┌─ INFORMATION

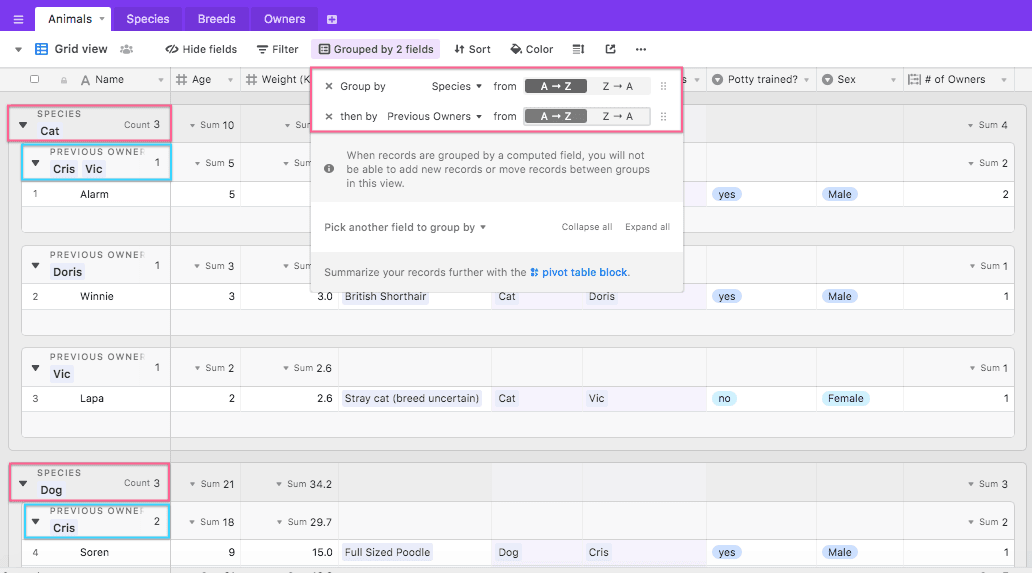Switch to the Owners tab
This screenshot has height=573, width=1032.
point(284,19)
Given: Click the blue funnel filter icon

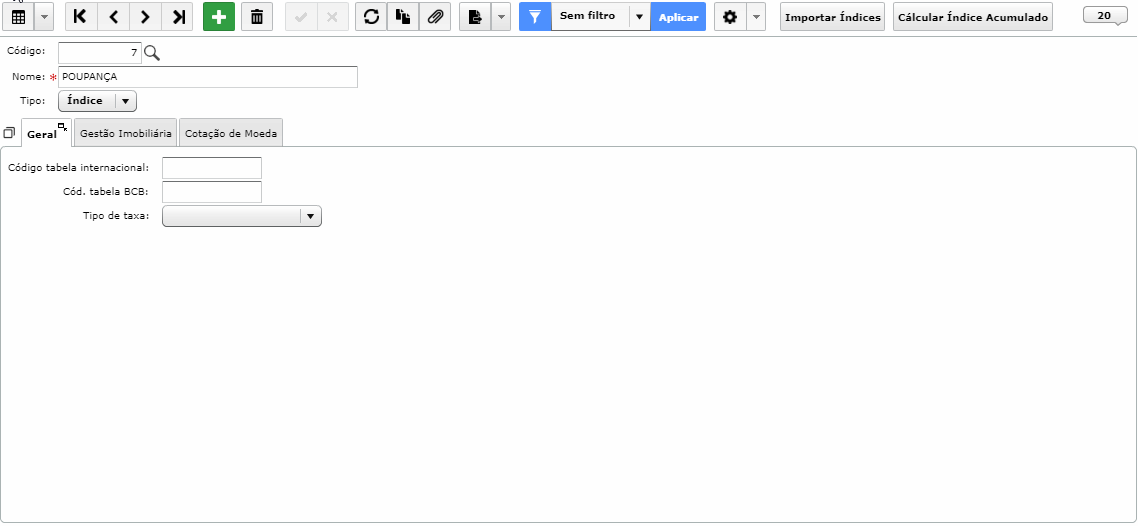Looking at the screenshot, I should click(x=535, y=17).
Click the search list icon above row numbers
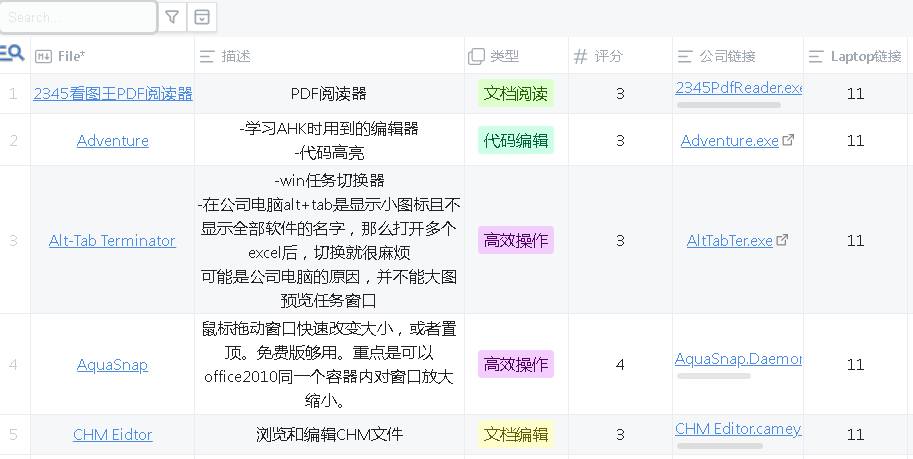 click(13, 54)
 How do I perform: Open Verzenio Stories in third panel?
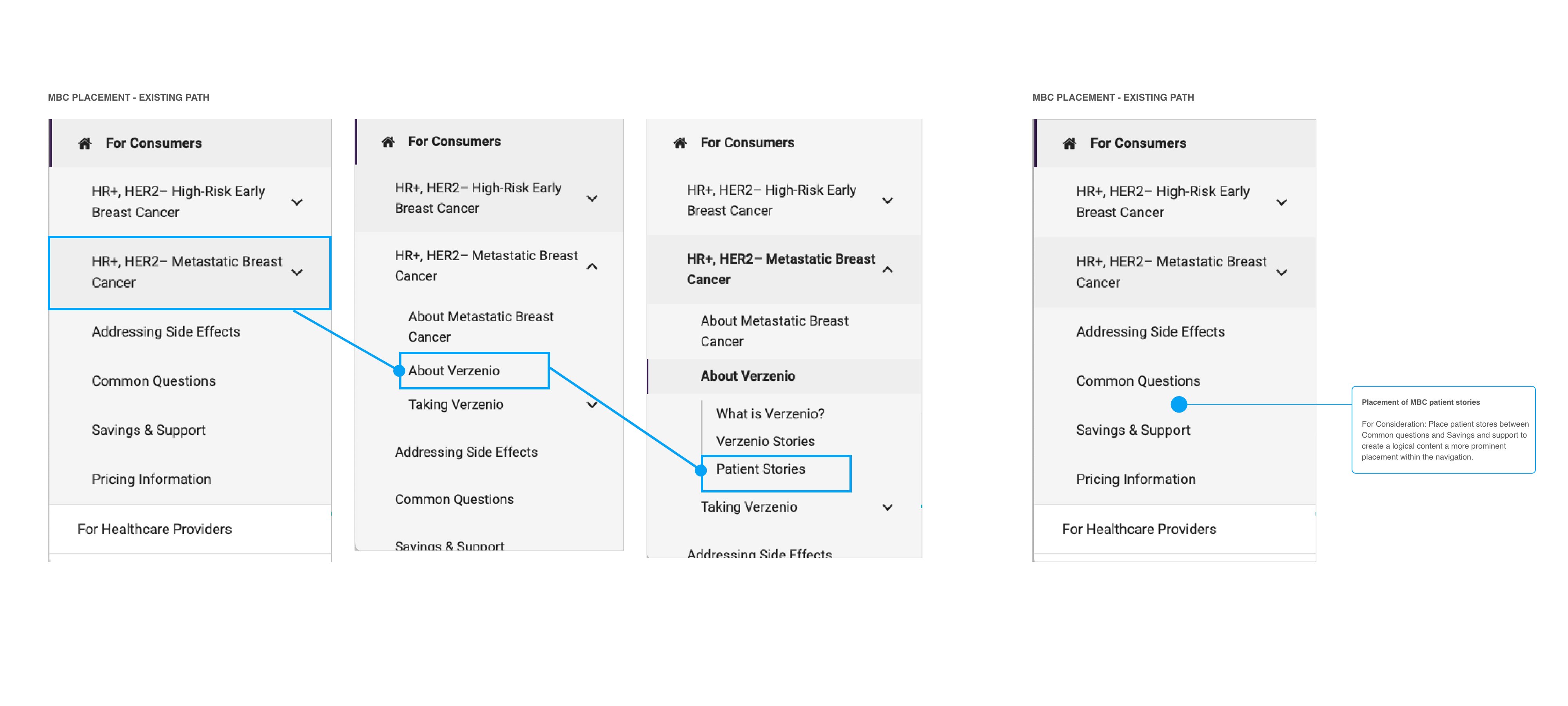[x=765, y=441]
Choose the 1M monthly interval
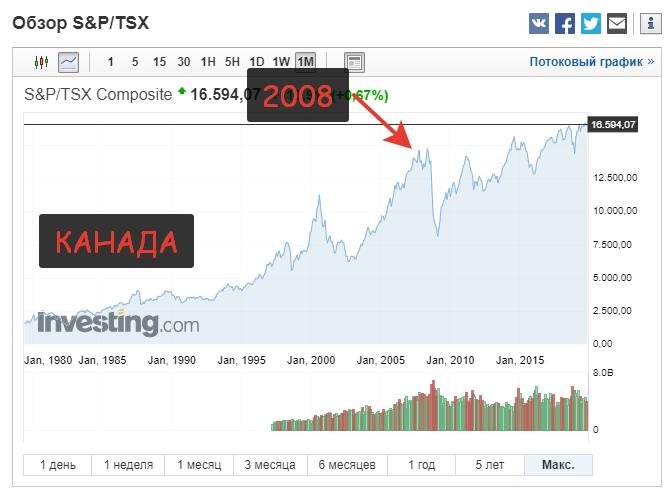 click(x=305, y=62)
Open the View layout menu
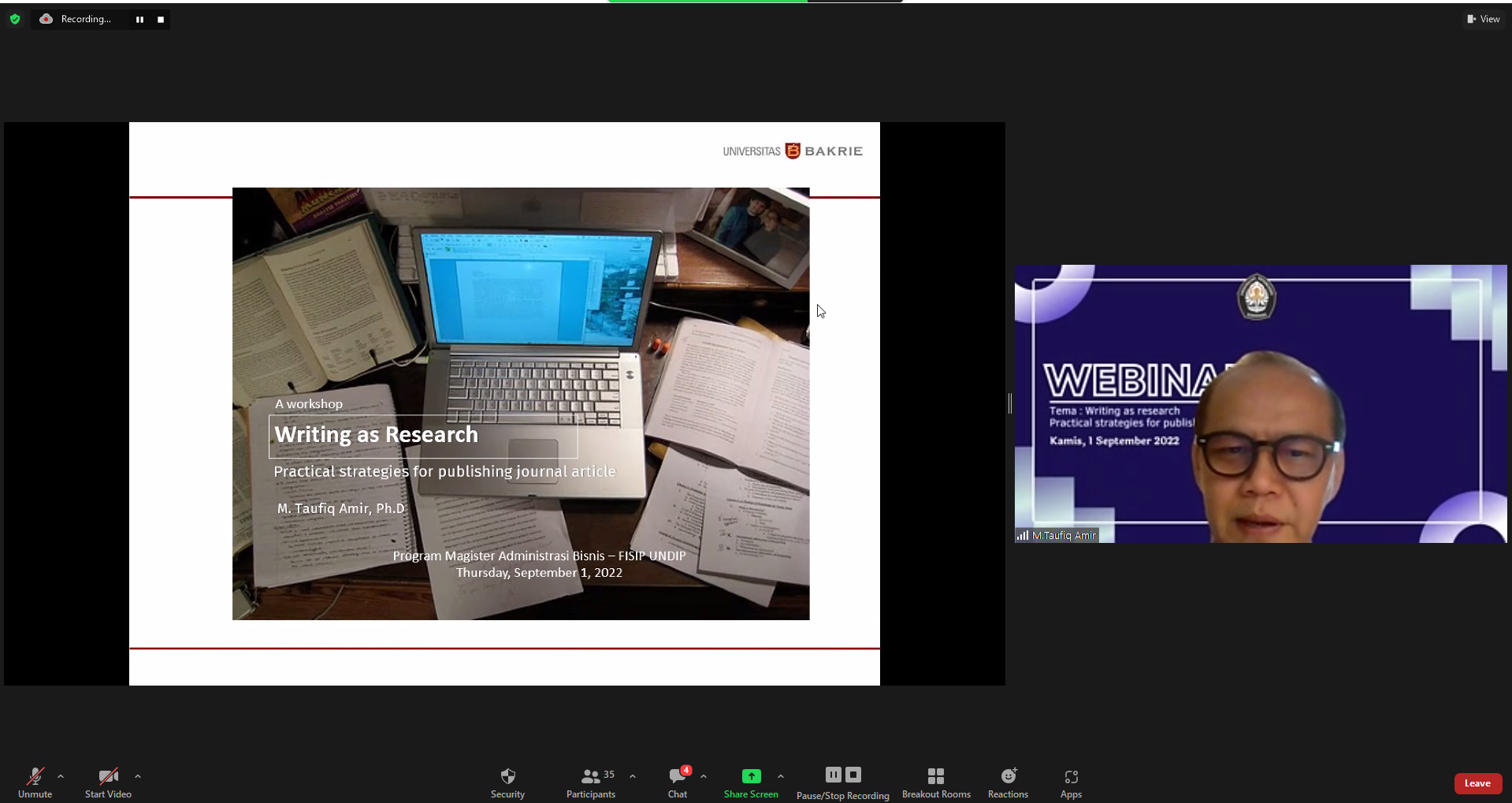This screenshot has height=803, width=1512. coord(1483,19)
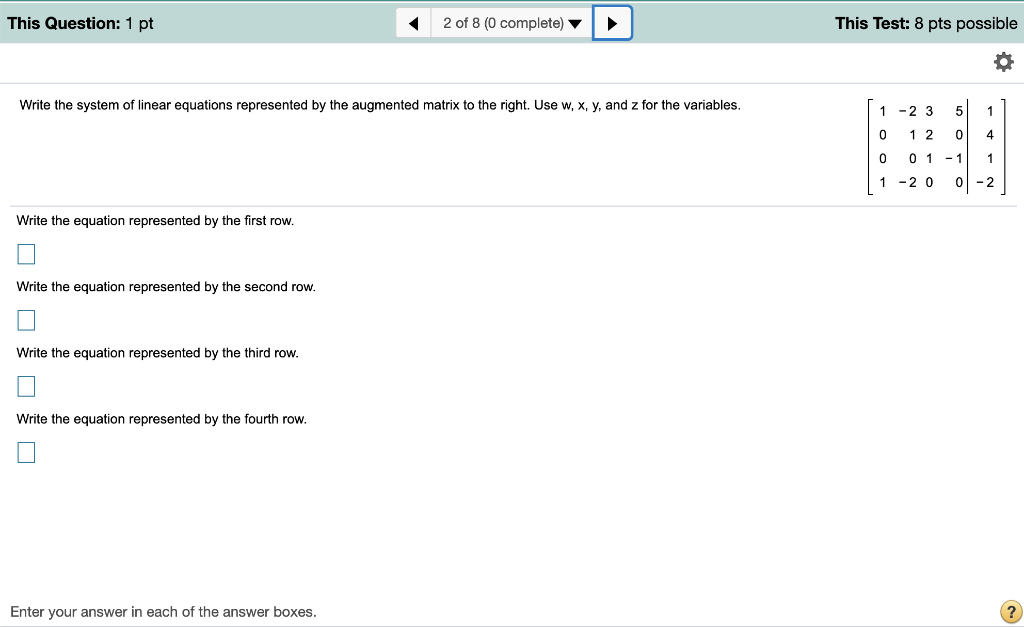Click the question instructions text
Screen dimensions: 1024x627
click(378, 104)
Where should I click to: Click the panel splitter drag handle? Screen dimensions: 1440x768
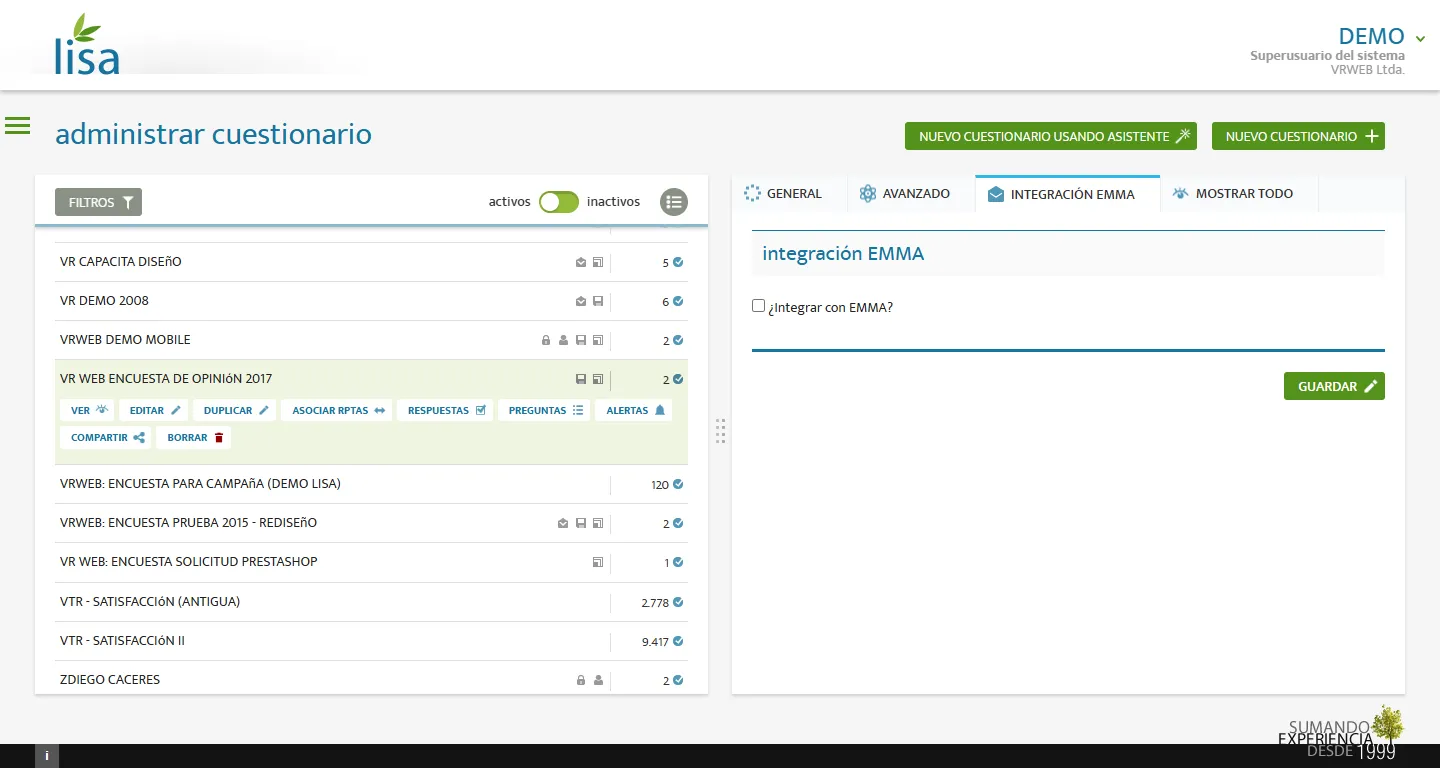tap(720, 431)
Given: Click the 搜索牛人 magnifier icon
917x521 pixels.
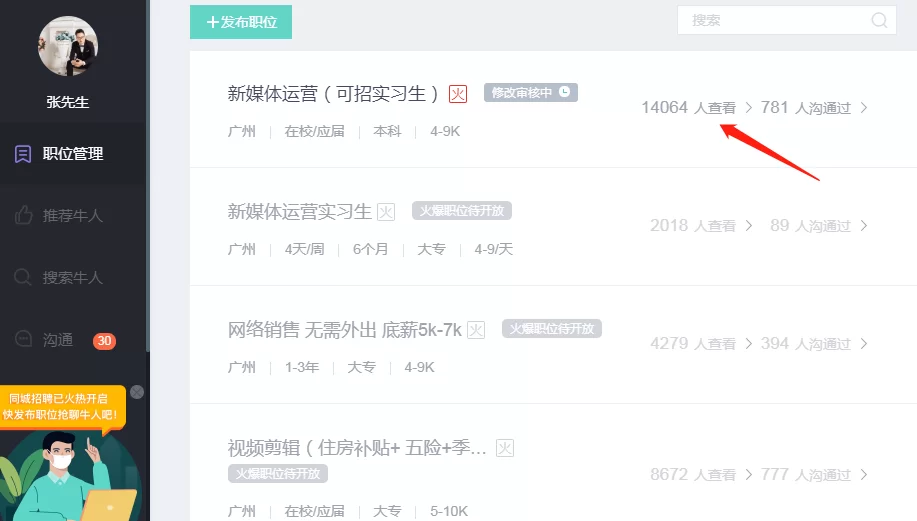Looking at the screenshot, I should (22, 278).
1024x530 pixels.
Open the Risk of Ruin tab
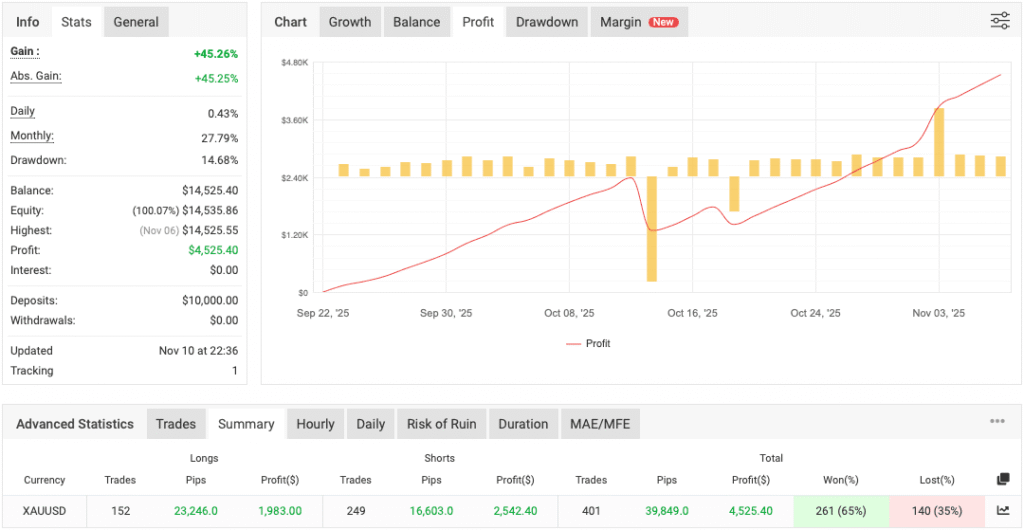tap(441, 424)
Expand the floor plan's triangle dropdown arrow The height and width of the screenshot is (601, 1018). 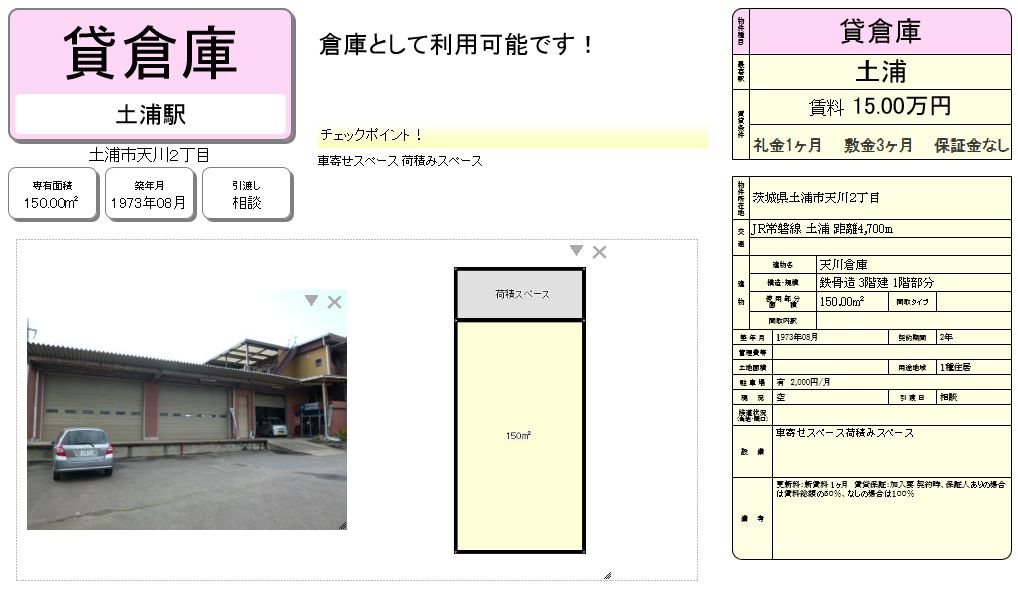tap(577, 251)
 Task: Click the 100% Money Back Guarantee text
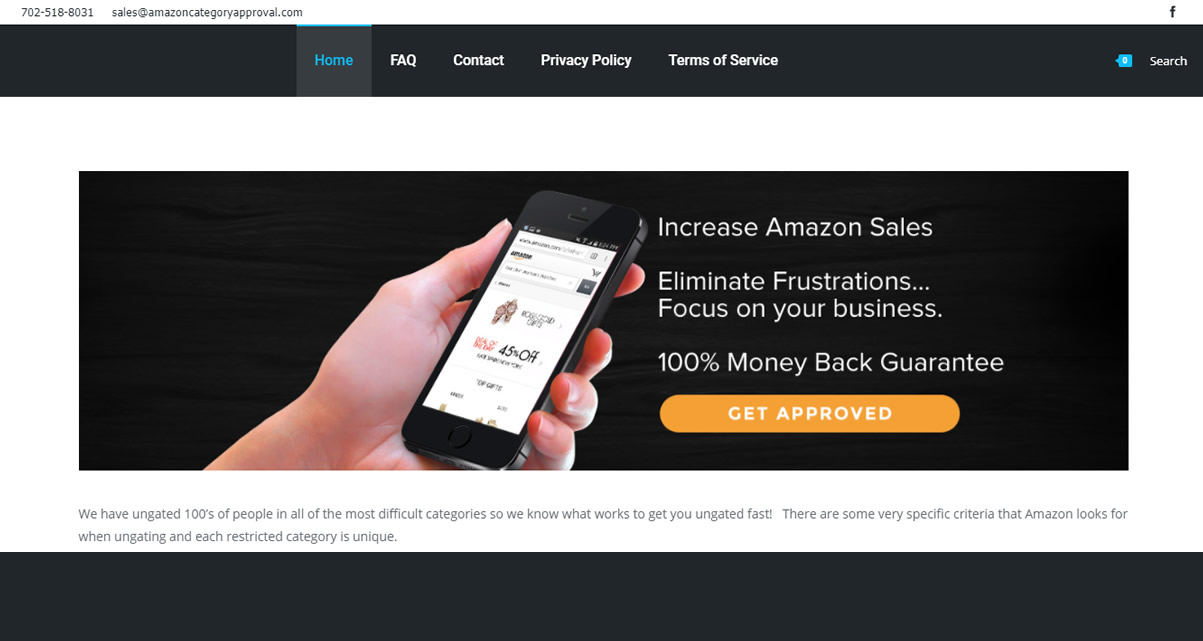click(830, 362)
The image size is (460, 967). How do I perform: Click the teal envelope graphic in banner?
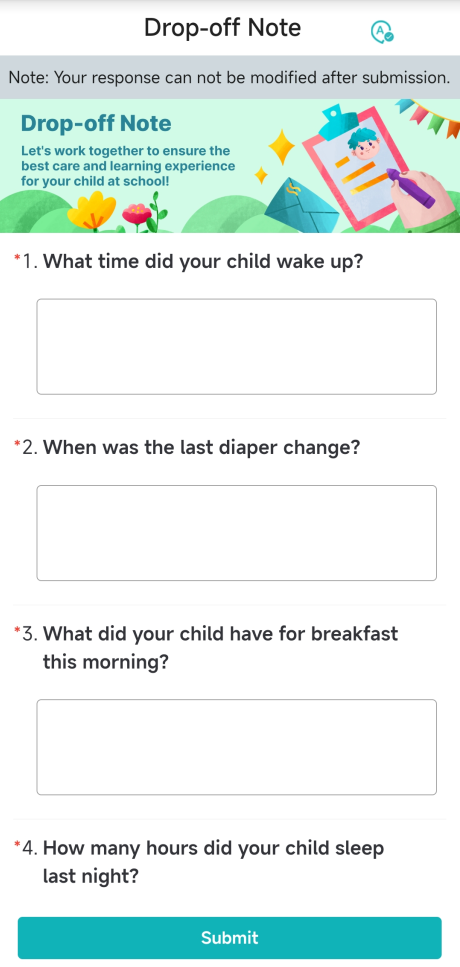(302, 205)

└─

## EXERCISE PROMPT
Copy exactly the lines that run from the line containing "The image size" to the end of the data, keeping both end lines and dropping every picture.

## RESPONSE
The image size is (460, 967). How do I perform: Click the teal envelope graphic in banner?
(302, 205)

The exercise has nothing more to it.